A new granite monument, dedicated to the 13 veterans who died during the conflict, went up last week at the park. Arriving Wednesday were the four education stanchions and a seven-ton, 13-foot-tall obelisk to be set into place by Atwood Memorial. (See earlier WHAV story.)

The new Vietnam Veterans Memorial will be formally dedicated Friday, Sept. 11.

Baxter, Mayor James J. Fiorentini and a seven-year-old Ralph T. Basiliere, named for his uncle—Haverhill’s first Vietnam casualty, also attended the dedication of the original memorial in 1973 near Basiliere Bridge. Fiorentini said one of the hopes expressed at that ceremony decades ago remains to be fulfilled.

“I remember what Father Serino said, ‘Let there never be another Vietnam. Let’s dedicate this so there will never be another war.’ And, we failed. There have been several other wars like this, but on the 11th, let’s redouble our efforts so that we never have to build another one of these,” he said.

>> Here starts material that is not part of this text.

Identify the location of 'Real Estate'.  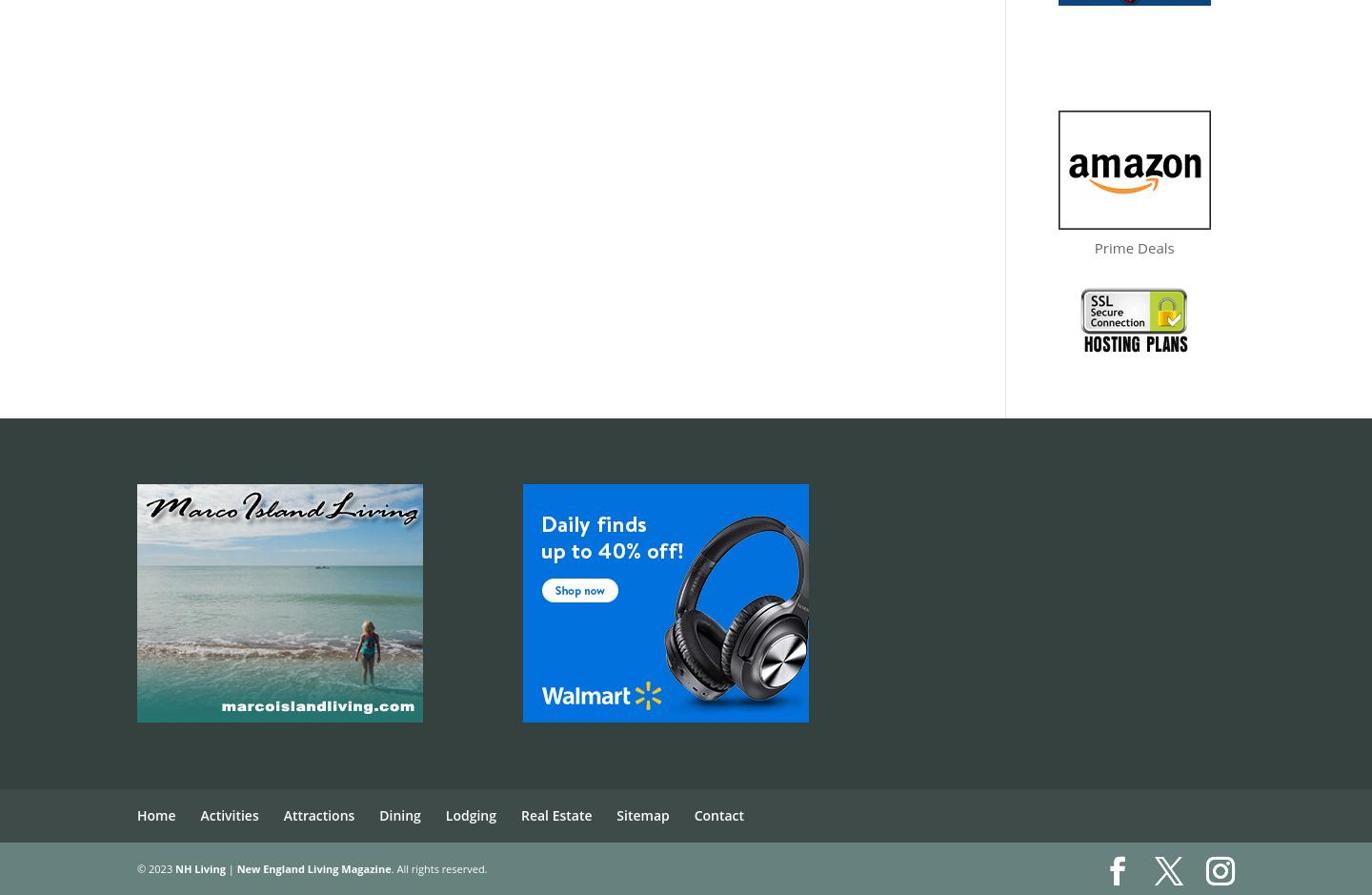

Basiliere, chairman of the memorial Commission, said support from the mayor’s office made all the difference in successfully completing the project.

“Without the horsepower that we got from the mayor’s office—without that unremitting political will that we got from his office—we would not have been able to do this,” Basiliere said.

Baxter, perhaps best, summed up the morning’s emotions. “It’s just been a very positive experience. And, now I can rest.”